The next two patterns in this chapter define higher-level concurrency architectures:
The Half-Sync/Half-Async architectural pattern decouples asynchronous and synchronous processing
in concurrent systems, to simplify programming without reducing performance undudly. This
pattern introduces two intercommunicating layers, one for asynchronous and one for synchronous
service processing. A queuing layer mediates communication between services in the asynchronous
and synchronous layers.
The Leader/Followers architectural pattern provides an efficient concurrency model where multiple
threads take turns to share a set of event sources to detect, demultiplex, dispatch, and process
service requests that occur on the event sources. The Leader/Followers pattern can be used in
lieu of the Half-Sync/Half-Async and Active Object patterns to improve performance when there
are no synchronization or ordering constraints on the processing of requests by pooled threads.

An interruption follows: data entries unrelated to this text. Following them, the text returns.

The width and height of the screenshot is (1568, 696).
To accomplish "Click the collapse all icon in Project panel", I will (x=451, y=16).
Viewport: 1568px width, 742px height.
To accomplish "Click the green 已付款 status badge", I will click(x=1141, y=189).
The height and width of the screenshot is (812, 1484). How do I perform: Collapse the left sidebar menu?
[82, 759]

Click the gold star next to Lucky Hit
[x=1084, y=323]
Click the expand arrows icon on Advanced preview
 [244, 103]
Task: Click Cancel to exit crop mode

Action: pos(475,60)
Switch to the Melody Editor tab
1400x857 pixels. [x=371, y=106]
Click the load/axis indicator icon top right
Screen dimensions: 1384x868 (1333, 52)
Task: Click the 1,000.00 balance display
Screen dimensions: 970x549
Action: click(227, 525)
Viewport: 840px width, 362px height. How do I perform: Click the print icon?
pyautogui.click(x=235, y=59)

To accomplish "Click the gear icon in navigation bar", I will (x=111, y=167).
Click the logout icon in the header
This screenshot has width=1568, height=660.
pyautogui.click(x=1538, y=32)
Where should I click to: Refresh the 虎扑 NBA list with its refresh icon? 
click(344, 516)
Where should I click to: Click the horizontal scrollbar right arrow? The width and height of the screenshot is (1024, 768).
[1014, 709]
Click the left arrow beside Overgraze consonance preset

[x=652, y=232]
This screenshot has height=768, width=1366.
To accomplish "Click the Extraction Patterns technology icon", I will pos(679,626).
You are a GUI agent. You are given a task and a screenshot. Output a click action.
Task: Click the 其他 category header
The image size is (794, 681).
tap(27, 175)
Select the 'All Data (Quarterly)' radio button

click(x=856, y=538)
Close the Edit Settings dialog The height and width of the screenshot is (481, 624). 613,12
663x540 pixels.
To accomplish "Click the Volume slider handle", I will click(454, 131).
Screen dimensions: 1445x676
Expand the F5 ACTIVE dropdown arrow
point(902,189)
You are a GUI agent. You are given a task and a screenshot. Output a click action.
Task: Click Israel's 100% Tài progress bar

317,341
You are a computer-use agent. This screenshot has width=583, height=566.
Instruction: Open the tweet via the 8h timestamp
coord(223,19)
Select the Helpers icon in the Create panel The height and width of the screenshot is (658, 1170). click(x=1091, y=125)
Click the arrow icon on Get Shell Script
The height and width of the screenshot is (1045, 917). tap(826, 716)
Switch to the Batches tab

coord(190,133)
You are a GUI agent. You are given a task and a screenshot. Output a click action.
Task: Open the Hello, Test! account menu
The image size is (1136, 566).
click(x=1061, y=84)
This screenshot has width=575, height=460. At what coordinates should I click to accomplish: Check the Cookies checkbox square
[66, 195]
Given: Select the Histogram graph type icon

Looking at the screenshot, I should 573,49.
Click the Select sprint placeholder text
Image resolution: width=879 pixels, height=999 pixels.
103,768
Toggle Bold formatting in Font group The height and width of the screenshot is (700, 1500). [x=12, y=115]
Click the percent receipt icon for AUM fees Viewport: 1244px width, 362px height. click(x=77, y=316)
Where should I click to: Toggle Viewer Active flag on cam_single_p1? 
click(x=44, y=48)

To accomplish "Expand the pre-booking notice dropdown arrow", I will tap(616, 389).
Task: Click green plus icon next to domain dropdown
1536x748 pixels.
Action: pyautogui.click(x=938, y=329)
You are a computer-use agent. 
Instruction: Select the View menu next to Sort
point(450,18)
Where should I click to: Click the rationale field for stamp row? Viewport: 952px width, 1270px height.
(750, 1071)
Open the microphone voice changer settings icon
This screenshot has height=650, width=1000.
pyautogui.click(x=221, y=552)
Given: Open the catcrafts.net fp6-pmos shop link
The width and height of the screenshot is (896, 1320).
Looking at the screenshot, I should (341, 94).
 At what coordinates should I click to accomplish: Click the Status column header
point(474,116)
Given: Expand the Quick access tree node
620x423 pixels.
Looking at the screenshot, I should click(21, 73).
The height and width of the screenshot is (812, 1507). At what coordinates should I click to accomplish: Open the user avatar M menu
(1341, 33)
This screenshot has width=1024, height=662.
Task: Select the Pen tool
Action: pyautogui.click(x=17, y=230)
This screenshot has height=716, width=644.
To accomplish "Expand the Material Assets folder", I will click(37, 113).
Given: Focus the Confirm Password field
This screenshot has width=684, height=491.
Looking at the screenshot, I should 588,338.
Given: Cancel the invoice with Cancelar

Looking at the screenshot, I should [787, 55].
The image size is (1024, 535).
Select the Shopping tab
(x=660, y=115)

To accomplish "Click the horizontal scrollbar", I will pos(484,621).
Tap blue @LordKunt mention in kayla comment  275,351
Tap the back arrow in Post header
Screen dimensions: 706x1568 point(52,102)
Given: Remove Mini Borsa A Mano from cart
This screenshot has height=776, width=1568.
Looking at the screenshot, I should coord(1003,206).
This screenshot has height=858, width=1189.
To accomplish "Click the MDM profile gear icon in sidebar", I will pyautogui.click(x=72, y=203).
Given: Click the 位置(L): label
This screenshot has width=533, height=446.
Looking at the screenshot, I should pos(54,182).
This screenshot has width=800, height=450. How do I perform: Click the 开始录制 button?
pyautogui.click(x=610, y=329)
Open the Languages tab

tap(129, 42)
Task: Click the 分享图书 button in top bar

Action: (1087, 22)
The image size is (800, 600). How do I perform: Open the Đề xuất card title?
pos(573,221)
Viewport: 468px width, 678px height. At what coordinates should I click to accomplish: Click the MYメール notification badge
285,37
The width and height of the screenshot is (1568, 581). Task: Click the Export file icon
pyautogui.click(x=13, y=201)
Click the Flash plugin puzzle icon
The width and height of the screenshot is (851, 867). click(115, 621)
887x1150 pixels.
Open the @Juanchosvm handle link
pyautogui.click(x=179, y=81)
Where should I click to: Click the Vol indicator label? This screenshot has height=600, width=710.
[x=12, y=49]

Implementors of the Half-Sync/Half-Async and Leader/Followers patterns can use the Active Object

and Monitor Object patterns to coordinate access to shared objects efficiently.


The final pattern in this chapter offers a different strategy for addressing certain inherent complexities
of concurrency:
The Thread-Specific Storage design pattern allows multiple threads to use one `logically global' access
point to retrieve an object that is local to a thread, without incurring locking overhead on each
access to the object. To some extent this pattern can be viewed as the `antithesis' of the other
patterns in this section, because it addresses several inherent complexities of concurrency by
preventing the sharing of resources among threads.
Implementations of all patterns in this chapter can use the Synchronization patterns presented in
Chapter 4 to protect critical regions from concurrent access.
Other patterns in the literature that address concurrency-related issues include Master-Slave [POSA1],
Producer-Consumer [Grand98], Scheduler [Lea99a], and Two-phase Termination [Grand98].